William Dameshek in 1951 first described the term chronic myeloproliferative disorder. It encompassed four entities that were clinically separate. These included:
- Chronic myelogenous or myeloid leukemia (CML)
- Polycythemia Vera (PV)
- Essential Thrombocytosis (ET)
- Chronic Idiopathic Myelofibrosis (CIMF)
It was in 2001 that the World Health Organization added several entities to this list including:
- Chronic Neutrophilic Leukemia (CNL)
- Chronic Eosinophilic Leukemia (CEL)
- CEL/Hypereosinophilic Syndrome
- Chronic Myeloproliferative Disorder, Unclassified
This list was further modified in 2008 by the WHO. The WHO then changed the terminology from “myeloproliferative disease” to “myeloproliferative neoplasm”. In addition they added Mastocytosis to this new category.

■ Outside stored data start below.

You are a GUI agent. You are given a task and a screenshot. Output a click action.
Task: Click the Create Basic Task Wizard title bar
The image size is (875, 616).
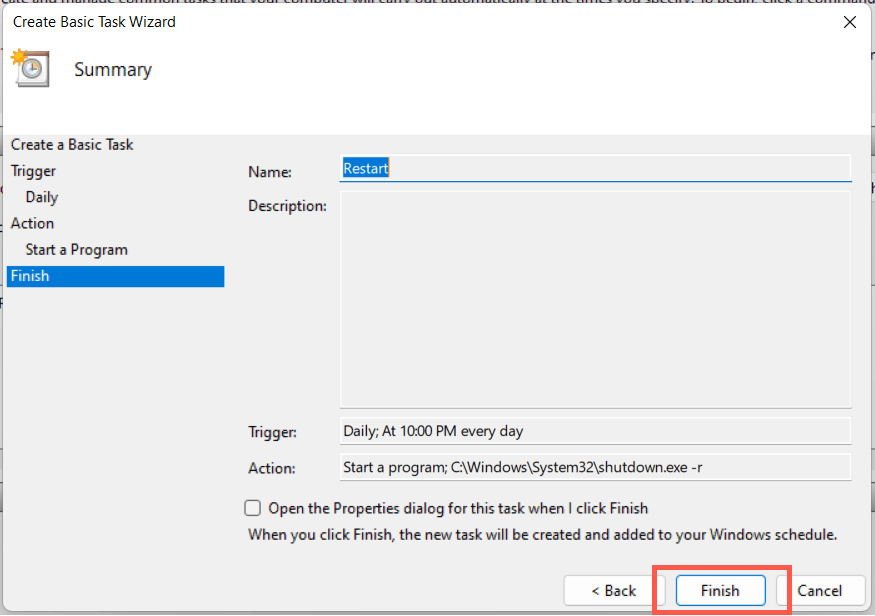point(400,21)
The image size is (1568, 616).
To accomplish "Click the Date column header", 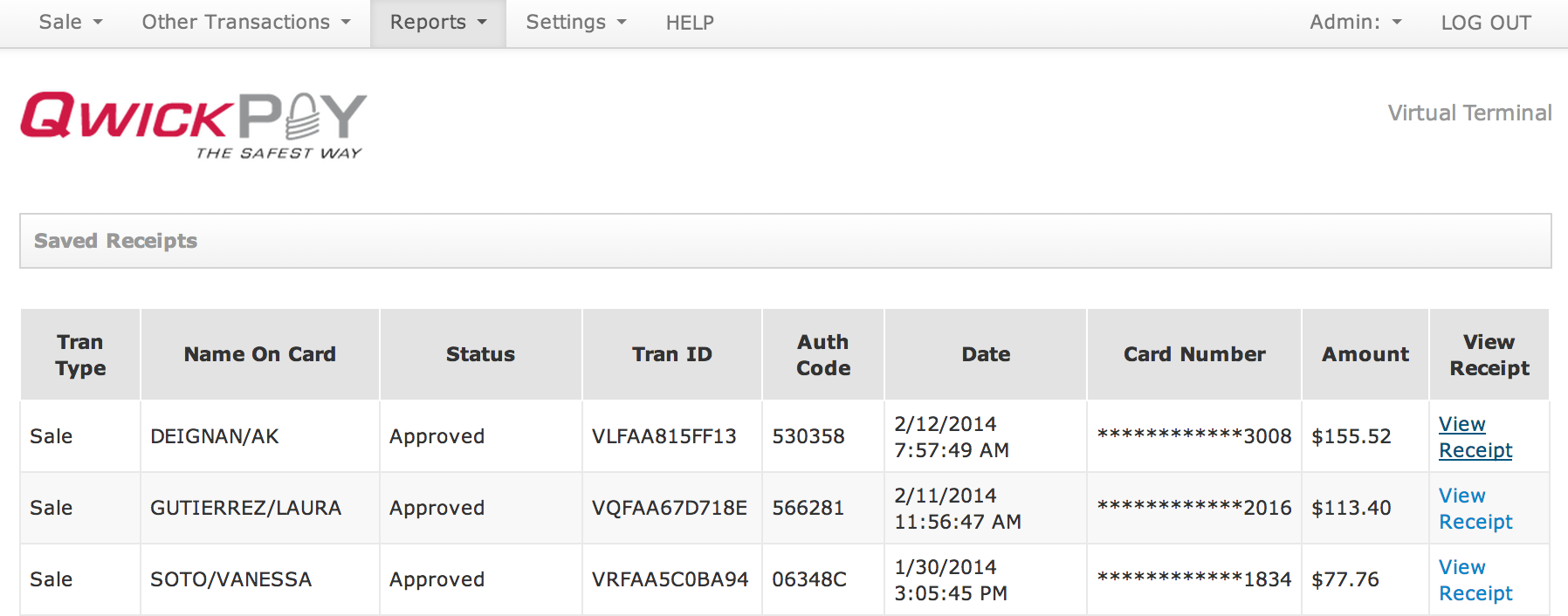I will coord(986,354).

The diagnostic criteria were also altered from the 2001 report. The new categories included:
- Myeloproliferative Neoplasms (MPN)
- CML, BCR-ABL1 positive
- Chronic Neutrophilic Leukemia CNL
- Polycythemia Vera (PV)
- Primary Myelofibrosis (formerly CIMF)
- Essential Thrombocytosis ET
- Chronic Eosinophilic Leukemia CEL, Not Otherwise Specified (NOS)
- Cutaneous Mastocytosis
- Systemic Mastocytosis
- Mast Cell Leukemia
- Mast Cell Sarcoma
- Extracutaneous Mastocytoma
- Myeloproliferative Neoplasms MPN, Unclassifiable
- Myeloid and lymphoid neoplasms associated with eosinophilia and abnormalities of PDGFRA, PDGRRB or FGFR1
- Myelodysplastic/myeloproliferative neoplasms (MDS/MPN)
- Chronic myelomonocytic leukemia (CMML)
- Juvenile myelomonocytic leukemia (JMML)
- Atypical chronic myeloid leukemia, BCR–ABL-negative (aCML)
- Refractory anemia with ringed sideroblasts associated with marked thrombocytosis (RARS-t)
- Myelodysplastic syndrome (MDS)
Diagnosis of MPN
For diagnosis of MPN the criteria include:
- CML: BCR-ABL1
- The BCR-ABL1 negative MPN
- PV with genetic mutations of JAK2 V617F, or JAK2 exon 12
- ET with genetic mutations of JAK2 V617F, or MPL W515L/K
- PMF with genetic mutations of JAK2 V617F, or MPL W515L/K
- Mastocytosis with genetic mutations of KIT D816V
For clinical diagnosis
- In CML the White blood cell (WBC) count usually is around 100,000, with absolute basophilia, and <2% myeloblasts; with variable hemoglobin and platelet levels
- In Polycythemia Vera hemoglobin usually 19-20 gm/dL and WBC count usually less than 20-30,000, and normal to slightly elevated platelet count
- In Essential Thrombocytosis platelet count usually more 1,000,000 WBC count usually less than 20-30,000, and normal to low hemoglobin level
Bone marrow examination:
- In CML there is granulocytic hyperplasia. Cells are absent-to-minimal in early (Chronic Phase) disease and are increased in late stages.
- In PV there is erythroid hyperplasia or excessive growth of the RBC precursors. Cells are absent-to-minimal in early disease and are increased in late stages.
- In ET megakaryocytic hyperplasia or excessive growth of the platelet precursors.
- In MPN there is fibrosis
- In mastocytosis there are mast cell infiltrates. The cells form loosely scattered nest like formations
- In CML 90-95% of cases will have the characteristic translocation at chromosomes 9 and 22 called the Philadelphia Chromosome t(9:22). -10% of cases will have a variant translocation or a cryptic translocation of 9 and 22.
- In PV more than 95% of patients with have a point mutation in the Janus Kinase2 gene (JAK2)—V617F or at JAK2 exon 12 mutations. JAK2 kinase is a member of a family of tyrosine kinases.
- In ET 40-50% of patients have the JAK2 V617F mutation. 1% will have a mutation in MPL—MPL W515K/L
- In Mastocytosis more than 95% will have a mutation at the D816V, within the KIT tyrosine kinase gene.